Personal Injury

What Questions Will the Plaintiff Get Asked at a Dog Bite Deposition?

Reviewed by David Goguen, J.D., University of San Francisco School of Law

When you file a lawsuit because you were bitten by a bog, you may be required to go to a deposition. A deposition is a question-and-answer session that takes place out of court, usually at a lawyer's office.

When you go to a dog bite deposition, you'll be asked to recite an oath where you swear to tell the truth. After that, the defendant’s attorney (or in some instances, the attorney representing their insurance company) will ask you questions about facts related to the case. The questions and answers will be recorded by a court reporter (and possibly videotaped) and can be offered as evidence down the road, such as at trial, if your lawsuit gets to that stage.

Tips for Your Dog Bite Deposition

It is important that you answer all questions truthfully and to the best of your knowledge. If you have an experienced dog bite attorney, he or she will tell you more about what to expect during the deposition, but some general guidelines about answering questions at a deposition in a dog bite case include:

  • Always tell the truth; never lie or purposely omit facts.

  • Answer the question at hand, but don’t offer additional, extraneous information (don't ramble on).

  • If you don’t understand a question, you can ask for it to be repeated or rephrased.

  • It’s okay to say you don’t know the answer (and of course, don’t guess at the answer).

  • You can ask for a drink or bathroom break if you need one.

  • Try to refrain from offering speculation.

  • Take time to think about your answer before speaking.

  • Be polite and try to stay calm even if some of the questions are upsetting.

Fault and Dog Bite Lawsuits

Specific dog bite laws vary from state to state.
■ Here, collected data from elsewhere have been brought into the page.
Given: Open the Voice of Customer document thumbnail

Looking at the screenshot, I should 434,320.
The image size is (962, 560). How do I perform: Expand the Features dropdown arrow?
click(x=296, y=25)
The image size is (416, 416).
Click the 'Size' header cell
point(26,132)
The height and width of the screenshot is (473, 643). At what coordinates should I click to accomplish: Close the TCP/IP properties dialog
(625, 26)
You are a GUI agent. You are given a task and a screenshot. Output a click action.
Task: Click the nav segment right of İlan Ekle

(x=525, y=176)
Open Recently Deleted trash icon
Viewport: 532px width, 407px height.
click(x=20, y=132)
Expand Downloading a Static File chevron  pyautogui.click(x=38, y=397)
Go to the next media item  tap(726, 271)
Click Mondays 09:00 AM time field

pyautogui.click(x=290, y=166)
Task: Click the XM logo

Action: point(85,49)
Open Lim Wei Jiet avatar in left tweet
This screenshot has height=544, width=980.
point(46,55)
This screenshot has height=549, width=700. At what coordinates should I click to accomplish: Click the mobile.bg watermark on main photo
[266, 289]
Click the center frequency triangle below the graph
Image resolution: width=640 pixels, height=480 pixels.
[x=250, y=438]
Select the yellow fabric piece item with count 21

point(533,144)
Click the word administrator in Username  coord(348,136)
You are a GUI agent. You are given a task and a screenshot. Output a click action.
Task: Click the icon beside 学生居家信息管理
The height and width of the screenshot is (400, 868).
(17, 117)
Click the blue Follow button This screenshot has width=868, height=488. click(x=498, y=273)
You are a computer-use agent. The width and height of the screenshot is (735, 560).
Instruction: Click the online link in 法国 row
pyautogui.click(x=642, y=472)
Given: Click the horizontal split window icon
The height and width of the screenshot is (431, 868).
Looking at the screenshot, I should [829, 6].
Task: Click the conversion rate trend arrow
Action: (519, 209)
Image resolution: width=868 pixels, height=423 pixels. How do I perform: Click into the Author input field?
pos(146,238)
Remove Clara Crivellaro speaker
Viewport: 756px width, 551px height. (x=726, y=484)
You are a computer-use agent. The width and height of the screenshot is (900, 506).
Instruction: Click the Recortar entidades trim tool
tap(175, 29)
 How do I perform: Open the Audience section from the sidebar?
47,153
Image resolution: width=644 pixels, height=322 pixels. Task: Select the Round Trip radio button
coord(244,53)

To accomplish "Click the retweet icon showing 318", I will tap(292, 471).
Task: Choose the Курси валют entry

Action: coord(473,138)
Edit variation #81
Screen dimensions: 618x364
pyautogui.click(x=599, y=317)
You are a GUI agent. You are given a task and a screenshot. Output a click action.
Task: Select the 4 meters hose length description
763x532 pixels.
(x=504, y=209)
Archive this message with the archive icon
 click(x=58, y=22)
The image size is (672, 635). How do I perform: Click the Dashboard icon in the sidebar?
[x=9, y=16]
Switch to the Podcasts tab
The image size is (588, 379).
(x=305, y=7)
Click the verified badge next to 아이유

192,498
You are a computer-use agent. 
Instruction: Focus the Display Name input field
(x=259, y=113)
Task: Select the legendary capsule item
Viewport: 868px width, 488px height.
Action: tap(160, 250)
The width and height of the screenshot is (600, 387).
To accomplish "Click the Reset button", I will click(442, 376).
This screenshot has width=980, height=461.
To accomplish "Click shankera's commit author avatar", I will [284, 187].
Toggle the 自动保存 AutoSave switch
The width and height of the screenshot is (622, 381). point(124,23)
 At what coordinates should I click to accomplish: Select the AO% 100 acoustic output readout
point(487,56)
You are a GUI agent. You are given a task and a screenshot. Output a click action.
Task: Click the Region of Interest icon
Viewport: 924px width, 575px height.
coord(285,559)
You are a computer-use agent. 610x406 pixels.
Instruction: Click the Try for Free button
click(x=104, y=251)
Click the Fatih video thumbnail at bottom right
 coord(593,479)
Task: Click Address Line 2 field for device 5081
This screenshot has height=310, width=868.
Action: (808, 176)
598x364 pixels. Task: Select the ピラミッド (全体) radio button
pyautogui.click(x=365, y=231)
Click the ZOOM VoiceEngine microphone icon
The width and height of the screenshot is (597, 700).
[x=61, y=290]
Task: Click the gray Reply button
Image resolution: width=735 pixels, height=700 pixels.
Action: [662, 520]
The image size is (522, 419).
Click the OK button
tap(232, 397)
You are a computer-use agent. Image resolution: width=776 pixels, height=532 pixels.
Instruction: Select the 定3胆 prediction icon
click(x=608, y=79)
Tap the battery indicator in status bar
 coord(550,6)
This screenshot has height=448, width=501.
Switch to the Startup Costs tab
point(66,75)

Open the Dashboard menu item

Some states have "strict liability" dog bite statutes, which make a dog owner automatically liable if their dog bites someone (California and Florida are on this list). In other states, like Georgia and New York, some amount of fault or knowledge on the dog owner's part must be shown before the owner can be held liable. (Learn more about Strict Liability Dog Bite Laws and "One Bite" Liability Rules, from Nolo.com.)

No matter where you live, the defendant’s attorney will be attempting to identify any way in which you may have contributed to the dog bite incident and your resulting injuries -- for example, if you were trespassing on private property when the bite occurred, or if you provoked the dog before it bit you.

Depending on the laws of your state, the defendant's lawyer may also try to prove that the defendant could not have reasonably anticipated that their dog would bite someone.

Questions You May Be Asked About the Incident

Some questions you may be asked during your deposition include:

  • Do you own a dog now? Have you owned a dog in the past?

  • Have you seen or interacted with this dog prior to the date of the attack?

  • What, specifically, were you doing when the dog bite occurred?

  • Where did the attack take place?

  • Who else may have witnessed the attack?

  • If the dog’s owner was present, how did they respond to the attack?

  • Who else has knowledge of the facts of this case?

Questions You May Be Asked About Your Injuries

The defendant will also want to gather information about your injuries and subsequent treatment, and any lost wages due to these injuries, which will establish the amount of your losses (or "damages"). The defendant's lawyer may ask the following questions to get this information.

  • What injuries did you suffer?

  • Where and how soon did you seek treatment for your dog bite injuries?

  • Are you expected to fully recover from your injuries, or will there be lasting effects?

  • Have you missed work due to your injuries, and if so, how much?